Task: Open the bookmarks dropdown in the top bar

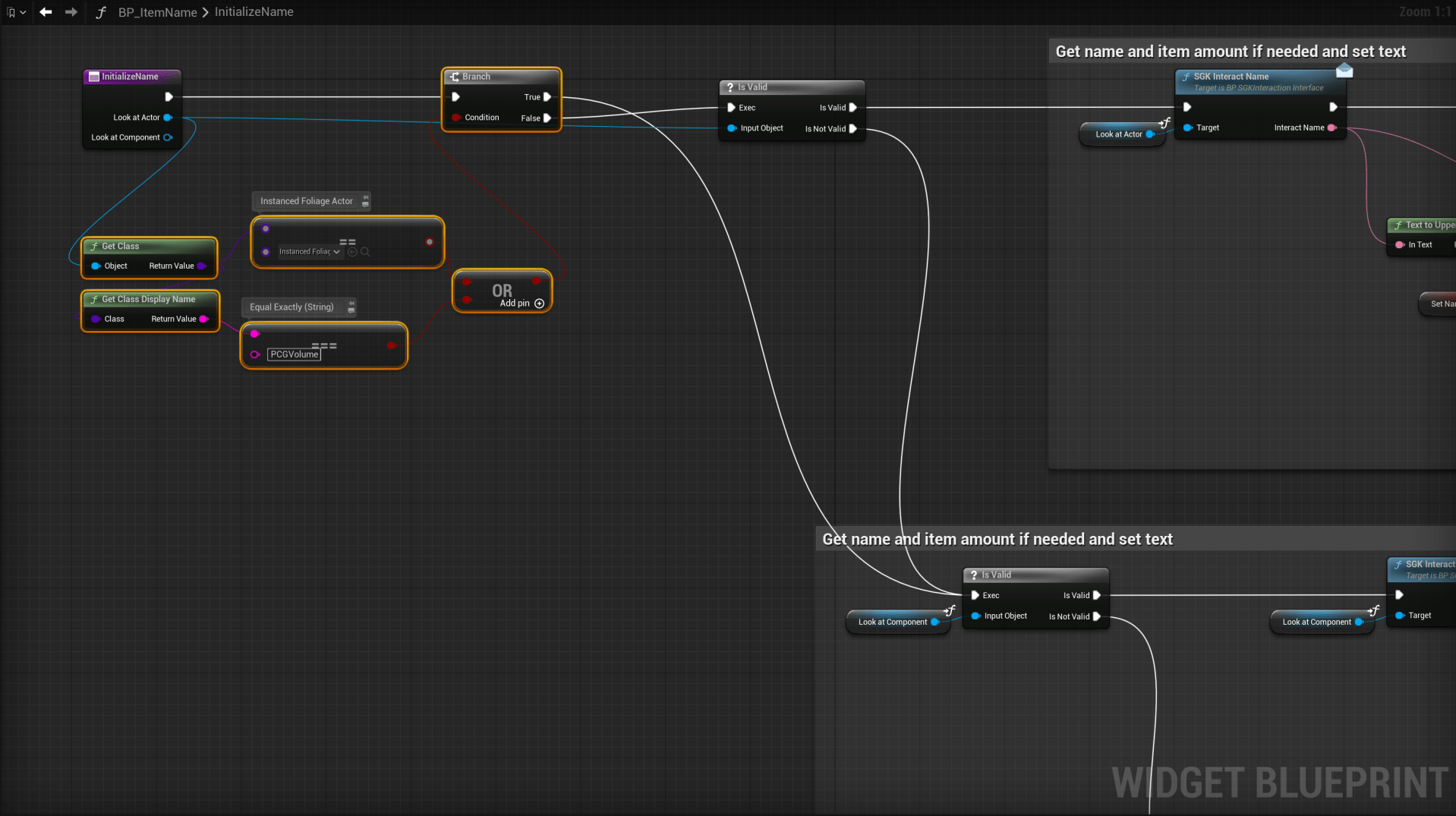Action: click(x=16, y=12)
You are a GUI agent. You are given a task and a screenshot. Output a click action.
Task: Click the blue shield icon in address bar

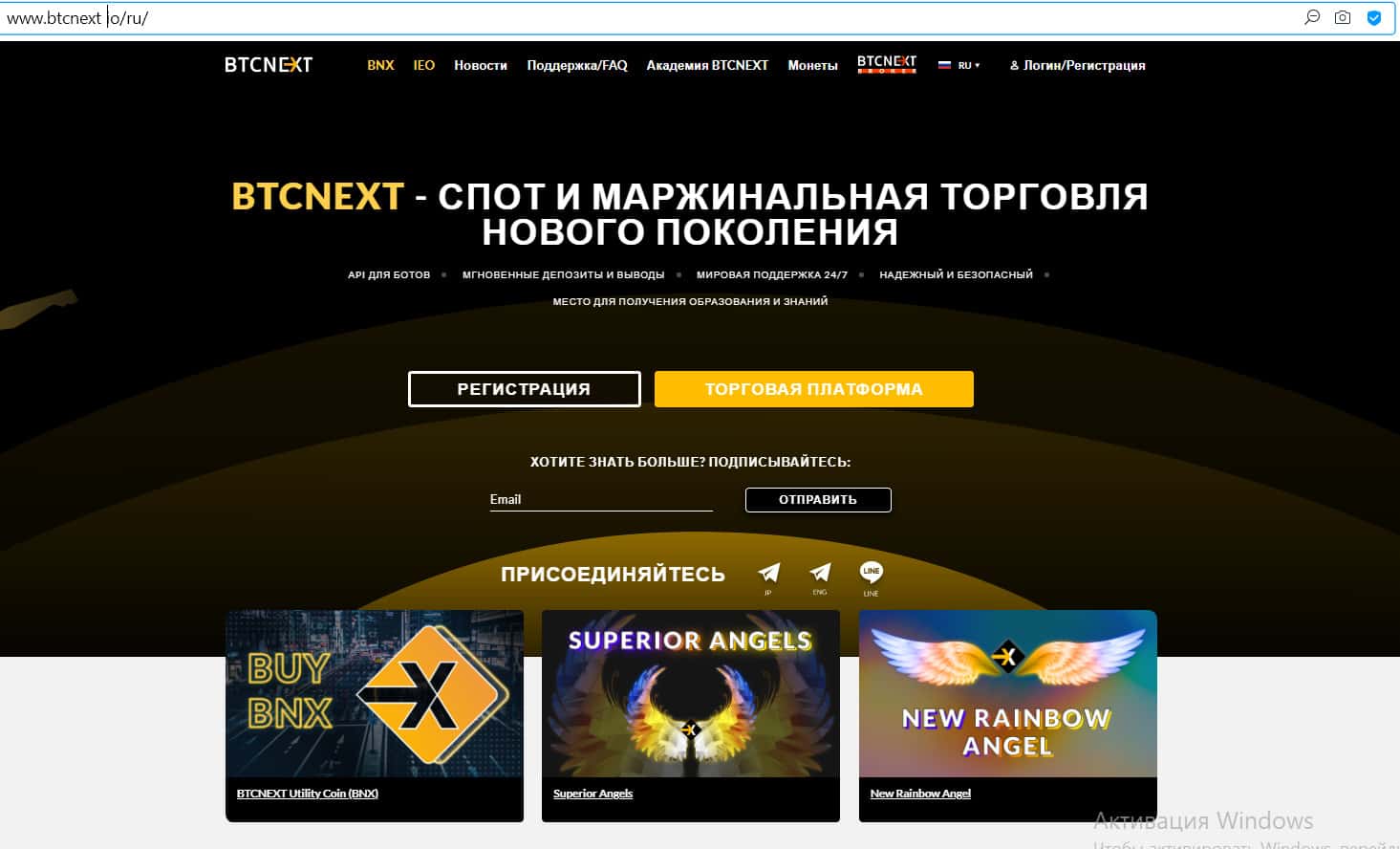pos(1373,17)
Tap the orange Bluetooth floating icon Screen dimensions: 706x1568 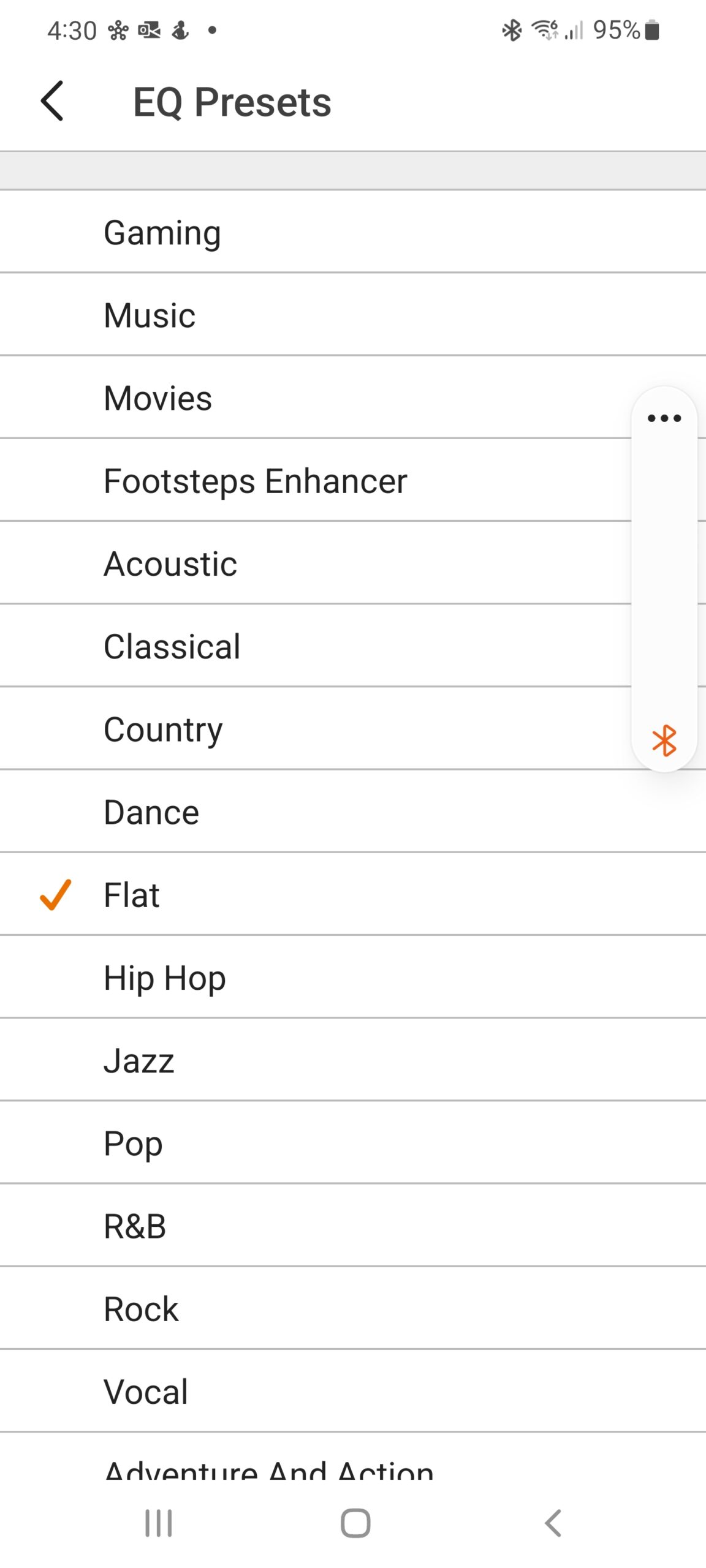(x=664, y=741)
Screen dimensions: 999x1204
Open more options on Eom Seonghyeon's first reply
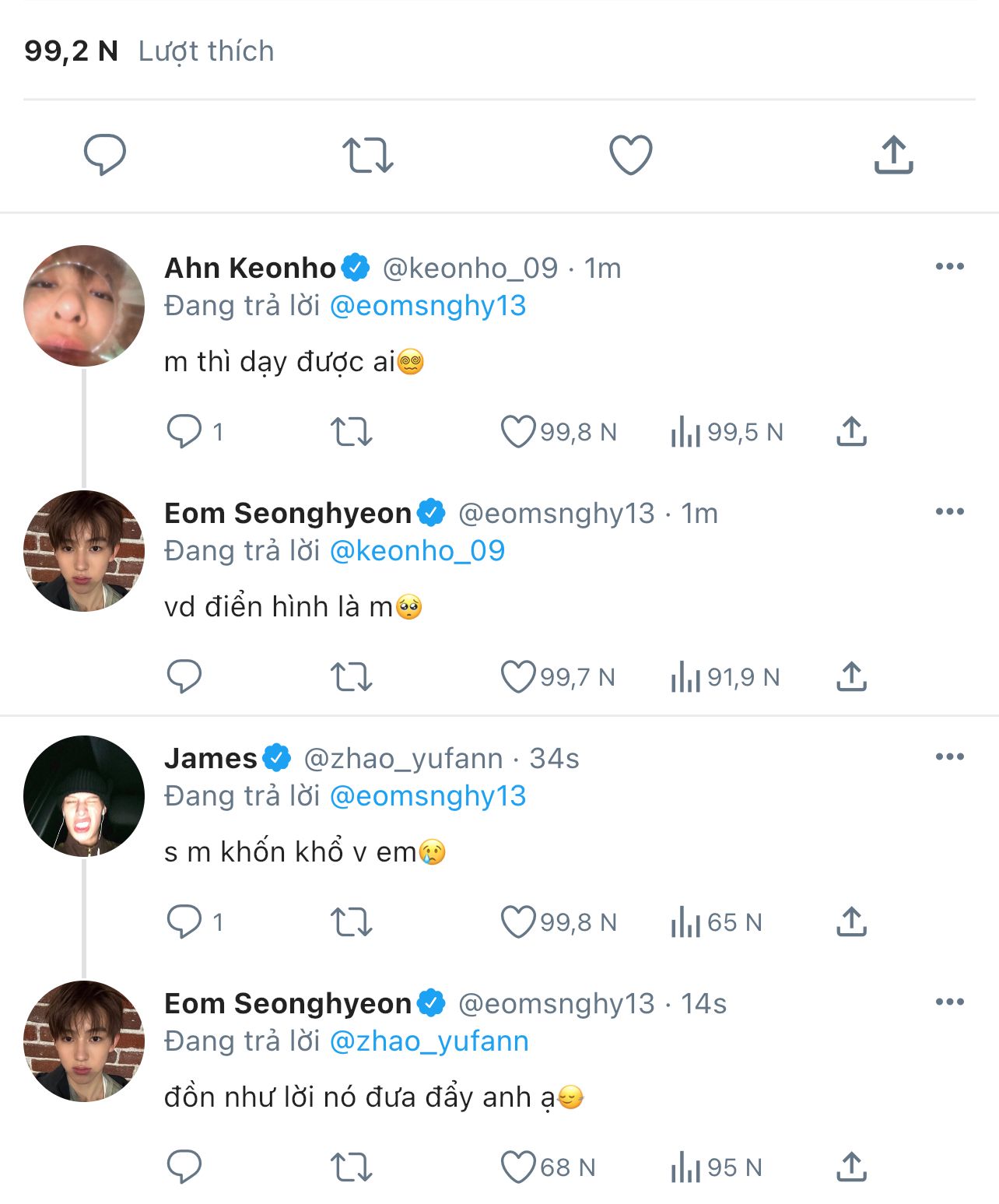pyautogui.click(x=949, y=512)
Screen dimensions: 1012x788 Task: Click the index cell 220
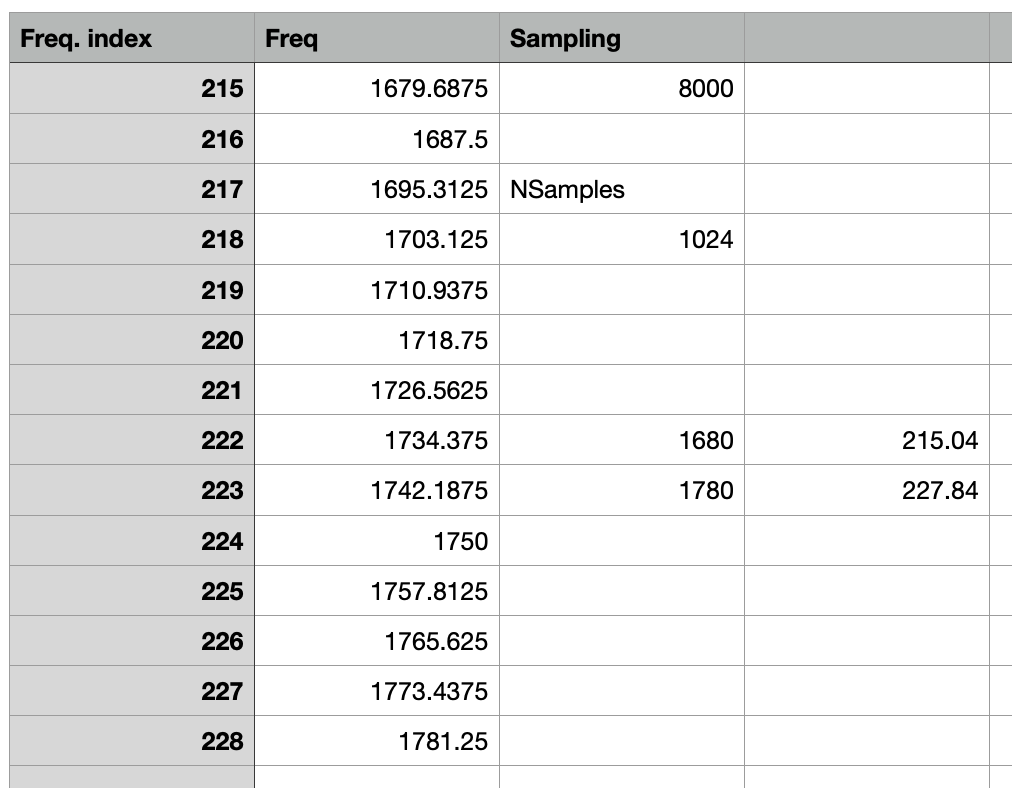(130, 340)
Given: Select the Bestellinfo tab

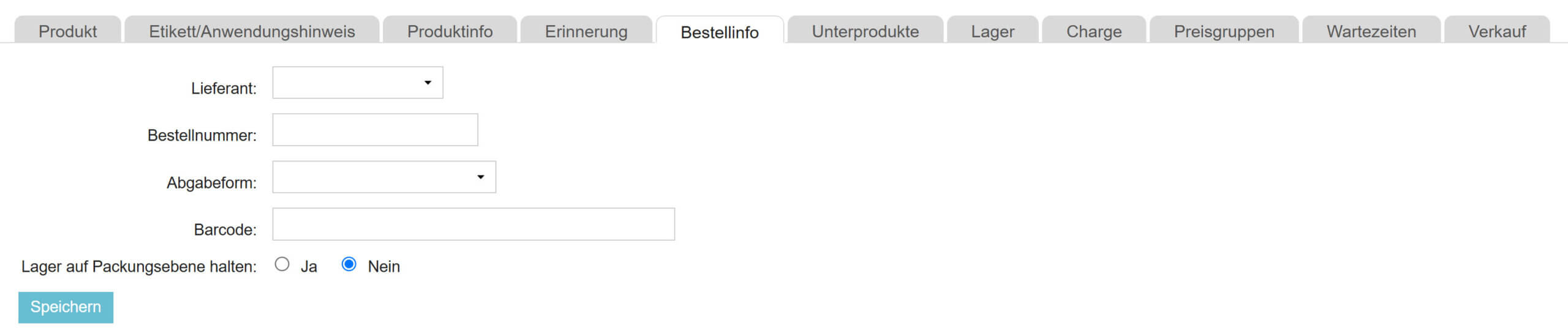Looking at the screenshot, I should pos(719,32).
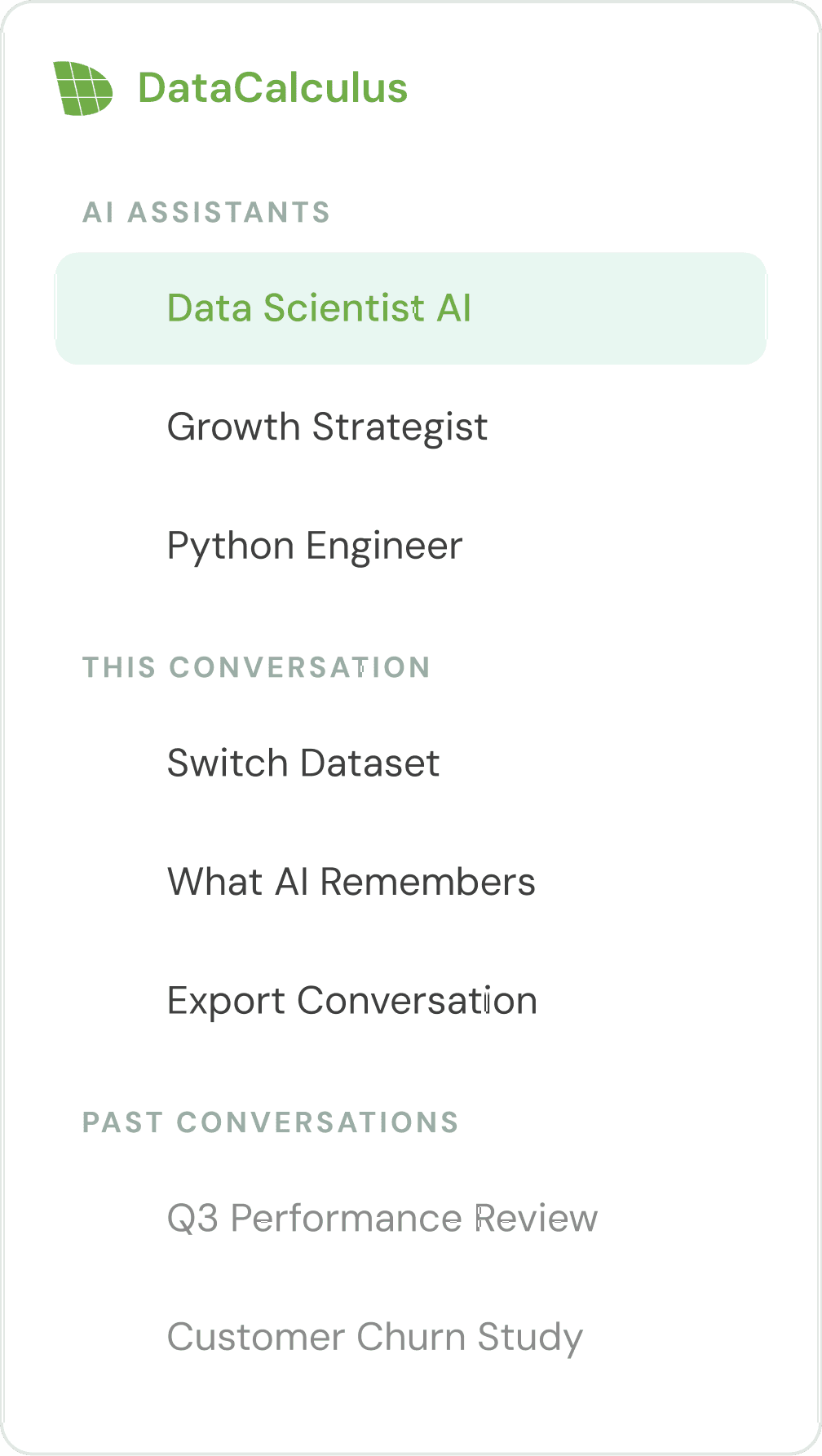Open the Customer Churn Study conversation

tap(411, 1337)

### WHAT YOU WILL DO
In the listing above, retype exactly, and only, the lines from the one containing "Open more options" through the last line, both included. Omit the pictures.

### RESULT
Open more options on Eom Seonghyeon's first reply
pyautogui.click(x=949, y=512)
Screen dimensions: 1012x788 Task: Click the index cell 220
(130, 340)
Given: Select the Bestellinfo tab

Looking at the screenshot, I should pos(719,32).
Open the Customer Churn Study conversation

tap(411, 1337)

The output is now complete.